John Grosvenor later bought that building. Parker(19) teamed up with William Boone (Daniel Boone's nephew) and they became the first settlers in what is now Jackson County , Illinois. Be sure to read Parker(19)'s bio on Findagrave...and leave him a flower.

July 14, 2012
A new genealogist named Angela Little stopped by Glenn last week and evidently took one picture and from it made one memorial. For Levi Grosvenor b. 1838 d. 1839, son of John & agnes Grosvenor. I am astonished! Why??? I am trying to find out. My assumption is that she must have stopped at Glenn to find a relative, saw the newly unearthed stone and entered it into findagrave.
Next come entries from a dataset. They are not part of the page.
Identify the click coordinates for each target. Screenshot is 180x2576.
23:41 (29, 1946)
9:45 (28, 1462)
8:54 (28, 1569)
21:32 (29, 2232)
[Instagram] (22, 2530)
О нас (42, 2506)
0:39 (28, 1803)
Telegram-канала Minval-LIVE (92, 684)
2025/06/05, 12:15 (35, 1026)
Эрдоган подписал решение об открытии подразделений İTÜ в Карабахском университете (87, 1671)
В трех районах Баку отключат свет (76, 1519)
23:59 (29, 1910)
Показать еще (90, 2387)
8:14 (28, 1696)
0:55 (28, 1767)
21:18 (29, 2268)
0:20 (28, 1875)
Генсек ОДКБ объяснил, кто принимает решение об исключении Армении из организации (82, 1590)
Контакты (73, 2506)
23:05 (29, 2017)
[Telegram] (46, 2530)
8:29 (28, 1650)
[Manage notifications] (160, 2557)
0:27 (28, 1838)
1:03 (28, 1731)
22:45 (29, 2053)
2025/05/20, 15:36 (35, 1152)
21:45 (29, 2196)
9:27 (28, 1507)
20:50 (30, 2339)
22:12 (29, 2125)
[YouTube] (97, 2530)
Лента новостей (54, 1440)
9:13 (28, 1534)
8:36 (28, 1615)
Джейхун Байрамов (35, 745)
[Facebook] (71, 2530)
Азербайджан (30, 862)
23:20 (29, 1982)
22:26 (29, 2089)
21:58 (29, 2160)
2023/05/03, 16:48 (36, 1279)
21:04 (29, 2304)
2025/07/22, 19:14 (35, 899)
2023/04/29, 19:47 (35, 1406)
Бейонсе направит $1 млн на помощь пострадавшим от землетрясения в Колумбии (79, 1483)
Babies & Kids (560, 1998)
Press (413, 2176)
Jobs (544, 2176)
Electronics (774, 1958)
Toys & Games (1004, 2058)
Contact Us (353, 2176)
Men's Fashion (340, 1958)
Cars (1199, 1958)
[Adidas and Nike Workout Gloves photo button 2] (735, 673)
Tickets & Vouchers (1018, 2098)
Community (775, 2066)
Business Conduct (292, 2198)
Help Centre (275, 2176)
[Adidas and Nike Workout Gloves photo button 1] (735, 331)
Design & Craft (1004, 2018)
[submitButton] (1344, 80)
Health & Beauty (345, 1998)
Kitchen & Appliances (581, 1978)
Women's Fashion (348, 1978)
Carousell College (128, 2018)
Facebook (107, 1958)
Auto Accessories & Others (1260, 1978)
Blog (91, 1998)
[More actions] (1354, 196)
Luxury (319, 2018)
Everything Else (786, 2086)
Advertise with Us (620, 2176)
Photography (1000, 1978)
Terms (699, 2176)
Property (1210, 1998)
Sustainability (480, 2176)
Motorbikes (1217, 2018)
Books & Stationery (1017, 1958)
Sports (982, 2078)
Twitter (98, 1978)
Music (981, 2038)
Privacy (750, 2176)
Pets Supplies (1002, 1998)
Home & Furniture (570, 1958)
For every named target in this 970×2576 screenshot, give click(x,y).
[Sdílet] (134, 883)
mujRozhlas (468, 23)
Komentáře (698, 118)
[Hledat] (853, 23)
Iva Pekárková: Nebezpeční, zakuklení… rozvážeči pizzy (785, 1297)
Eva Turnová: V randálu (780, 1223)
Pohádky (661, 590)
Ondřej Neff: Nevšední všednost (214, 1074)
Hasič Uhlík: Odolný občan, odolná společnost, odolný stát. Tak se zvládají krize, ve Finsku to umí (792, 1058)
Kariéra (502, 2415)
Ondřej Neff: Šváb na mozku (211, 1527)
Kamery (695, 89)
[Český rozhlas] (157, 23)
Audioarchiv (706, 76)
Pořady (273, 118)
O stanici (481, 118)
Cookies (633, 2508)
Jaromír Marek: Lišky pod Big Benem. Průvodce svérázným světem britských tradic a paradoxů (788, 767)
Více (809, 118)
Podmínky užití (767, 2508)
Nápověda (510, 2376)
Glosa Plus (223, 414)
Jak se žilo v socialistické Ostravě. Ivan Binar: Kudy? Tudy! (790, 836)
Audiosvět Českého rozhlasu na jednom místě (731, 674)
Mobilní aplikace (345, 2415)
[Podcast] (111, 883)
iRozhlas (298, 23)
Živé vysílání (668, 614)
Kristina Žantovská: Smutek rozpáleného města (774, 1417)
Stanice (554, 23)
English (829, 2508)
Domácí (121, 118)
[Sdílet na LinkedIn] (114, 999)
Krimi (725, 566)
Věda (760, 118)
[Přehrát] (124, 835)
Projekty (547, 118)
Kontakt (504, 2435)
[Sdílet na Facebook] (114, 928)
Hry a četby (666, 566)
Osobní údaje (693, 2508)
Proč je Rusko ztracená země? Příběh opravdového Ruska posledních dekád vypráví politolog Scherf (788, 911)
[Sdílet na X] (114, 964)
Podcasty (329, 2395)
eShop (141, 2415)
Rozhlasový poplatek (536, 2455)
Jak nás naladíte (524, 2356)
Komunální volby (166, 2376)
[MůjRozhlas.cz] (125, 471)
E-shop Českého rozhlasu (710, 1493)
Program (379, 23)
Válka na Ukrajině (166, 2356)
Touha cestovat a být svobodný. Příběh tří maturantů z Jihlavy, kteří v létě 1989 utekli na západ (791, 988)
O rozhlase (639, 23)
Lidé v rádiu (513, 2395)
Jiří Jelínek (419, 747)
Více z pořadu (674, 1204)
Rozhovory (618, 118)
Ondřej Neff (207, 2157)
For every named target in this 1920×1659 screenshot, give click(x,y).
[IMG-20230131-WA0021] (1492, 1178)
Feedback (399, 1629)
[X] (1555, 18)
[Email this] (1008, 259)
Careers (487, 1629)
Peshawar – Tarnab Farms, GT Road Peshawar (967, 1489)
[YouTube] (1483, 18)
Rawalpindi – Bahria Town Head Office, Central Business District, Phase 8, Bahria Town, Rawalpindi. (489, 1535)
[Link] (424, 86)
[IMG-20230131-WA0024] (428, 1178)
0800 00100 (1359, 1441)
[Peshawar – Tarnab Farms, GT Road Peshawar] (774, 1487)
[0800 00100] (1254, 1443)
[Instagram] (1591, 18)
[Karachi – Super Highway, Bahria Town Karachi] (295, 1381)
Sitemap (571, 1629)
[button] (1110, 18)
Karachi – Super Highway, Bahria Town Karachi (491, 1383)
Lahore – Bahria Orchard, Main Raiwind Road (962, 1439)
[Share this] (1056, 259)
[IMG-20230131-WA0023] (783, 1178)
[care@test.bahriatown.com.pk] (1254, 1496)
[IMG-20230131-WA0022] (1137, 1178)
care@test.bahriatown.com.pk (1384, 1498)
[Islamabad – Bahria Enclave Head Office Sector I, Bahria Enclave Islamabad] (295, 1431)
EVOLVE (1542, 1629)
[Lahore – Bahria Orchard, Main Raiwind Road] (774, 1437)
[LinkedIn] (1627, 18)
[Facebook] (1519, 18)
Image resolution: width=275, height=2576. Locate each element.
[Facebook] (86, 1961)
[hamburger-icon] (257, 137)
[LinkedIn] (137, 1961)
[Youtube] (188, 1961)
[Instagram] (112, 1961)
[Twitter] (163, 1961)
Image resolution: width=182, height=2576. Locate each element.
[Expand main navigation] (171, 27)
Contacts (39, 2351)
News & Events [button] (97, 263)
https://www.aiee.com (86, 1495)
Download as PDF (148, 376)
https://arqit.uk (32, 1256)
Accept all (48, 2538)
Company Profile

Fine! Take a look at Levi's memorial. Another volunteer, user name ASB, has undertaken the
photo recording of South Cemetery in Pomfret, Connecticut, which holds the remains of 72 of our Grosvenor ancestors. (There's another 75 in various other cemeteries in the surounding county). She has posted headstone photos to several Grosvenor memorials which I had created and at my request, has graciously copied inscriptions. Climb the family tree and note the memorials of Hannah Dresser Grosvenor and Abigal Davis Grosvenor. ASB has also photoed the memorial of Mary Grosvenor who died in Pomfret in 1742 at age 19 and whose demise is described in many lawbooks and is often cited in court cases as the basis of abortion laws. Google "grosvenor sessions" for lots of info.
Keep climbing the family tree (merely click on the name of the parents to move up another generation) The earliest listed so far is William Gravenor, born Shropshire England 1593, but more will undoubtedly be listed as their graves are located.  The "Gathering at Glenn" which will coincide with the Reunion appears to be well received. Genealogy is becoming a popular hobby and Findagrave Glenn is attracting attention. The excavations and restorations are of interest to genealogists, historians and other cemetery custodians and they all welcome a chance to gather, inspect and learn how it's done. Glenn Leads!